Le mardi 6 mai 2025, Arte a diffusé un documentaire en deux volets signé par le chevronné réalisateur carcassonnais Yves Jeuland, avec l’aide de l’essayiste-journaliste Anne Chemin et par la docteure en science politique Lisa Vapné. Titre de ce documentaire : « Comment Volodia est devenu le président Zelensky ». Le documentaire est constitué d’une interview récente de Zelensky, illustrée par des images d’archives et commentée par ses amis et collaborateurs. Il dure en tout plus de deux heures. Mais on ne s’ennuie pas une seconde. C’est très habilement monté autour d’un « bon client » des médias, passé maître dans l’art de la communication. La première partie https://www.youtube.com/watch?v=DVkPWSGhlLc (qui dure une heure) est consacrée à l’enfance de Volodymyr Zelensky et à sa carrière de comédien et de directeur de troupe, connaissant un grand succès en Ukraine et en Russie. C’est cette première partie, principalement mais pas uniquement, qui est commentée par Vladimir Caller. La seconde partie (https://www.youtube.com/watch?v=fMQkWPsjTaQ) (qui dure une heure et quart) raconte comment l’acteur est devenu président et ce qu’il a fait comme président. C’est à elle que sont consacrés les commentaires d’André Lacroix.

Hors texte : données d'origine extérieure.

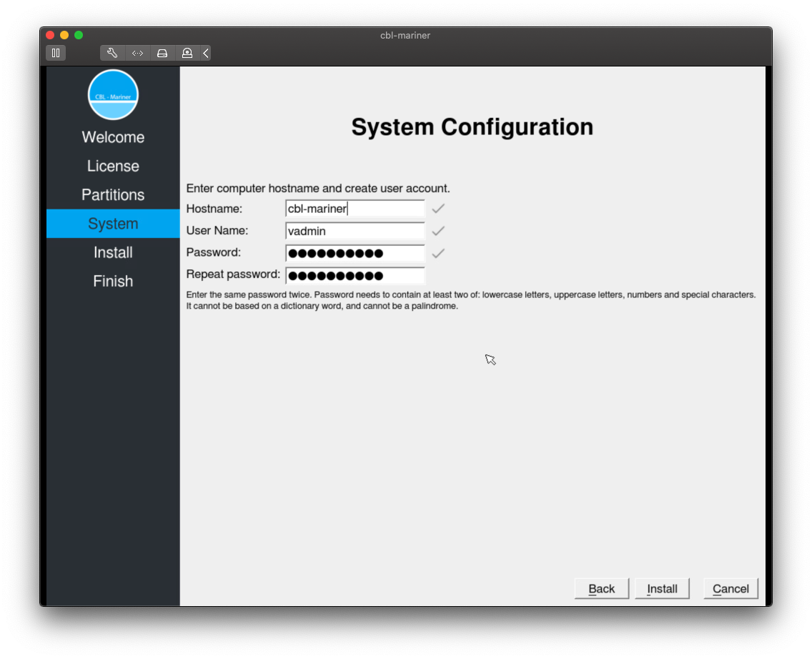Viewport: 812px width, 659px height.
Task: Collapse the toolbar chevron arrow
Action: [206, 53]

1) Quand Zelensky n’était encore que Volodia
par Vladimir Caller

Le 13 mai de cette année, la chaine franco-allemande Arte-TV a présenté un documentaire sur le président ukrainien Volodymyr Zelensky qui a connu une très large diffusion internationale. La date de son lancement n’a pas été choisie au hasard ; il s’agissait d’assurer sa présentation au festival de Cannes. Ainsi, le président ukrainien, qui avait déjà ouvert la séance inaugurale de ce gala en 2022 avec un bref message appelant le monde à soutenir son pays victime des « crimes massifs de la Russie », revenait cette fois avec un reportage hagiographique de plus de deux heures entièrement dédié à l’honorer.


Un système bien rodé

Le documentaire, dont la direction politique a été assurée par l’éditorialiste du journal Le Monde, Ariane Chemin ne fait que confirmer l’excellence du système de communication médiatique qui a caractérisée, dès son début, le traitement occidental du conflit en Ukraine. Ainsi, l’écran nous présente un cocktail savant, très équilibré et varié, alternant l’évocation nostalgique des festivités d’antan avec des souvenirs plus sombres de violences. Et ce, sur fond d’un message politique subliminal permanent qui lui, n’est ni équilibré ni varié : le culte du président Zelensky, univoque et sans réserve.

Les premiers moments sont quasi bucoliques, c’est l’enfance de Volodymyr. Encore préadolescent, il donnait déjà des preuves d’attachement à la liberté en refusant de garder la tradition d’accrocher au cou des foulards rouges propres aux élèves soviétiques. Refus, certes chargé de symbole prémonitoire, mais dont le téléspectateur n’aura pas le moindre début de preuve, l’important étant, semble-t-il, que l’on retienne l’attachement inné du personnage à la liberté. L’important, c’est que le message passe.

Le poids des mots

Et le message passera, bien sûr. Toujours dans la préadolescence d’un Volodymyr écolier dans l’Ukraine urbaine encore soviétique, Denis, un de ses copains d’enfance et devenu un de ses plus proches conseillers au gouvernement, commente l’éducation d’alors (1ère partie, 17:09) en disant, mine de rien et presque par inadvertance, que chez les jeunes écoliers ce culte est obligatoire et que « ...le sourire, ce n’est pas soviétique ». Malchance car, pour les besoins du documentaire, sont présentés de vieux bouts de films soviétiques présentant des groupes d’écoliers, souvent souriants.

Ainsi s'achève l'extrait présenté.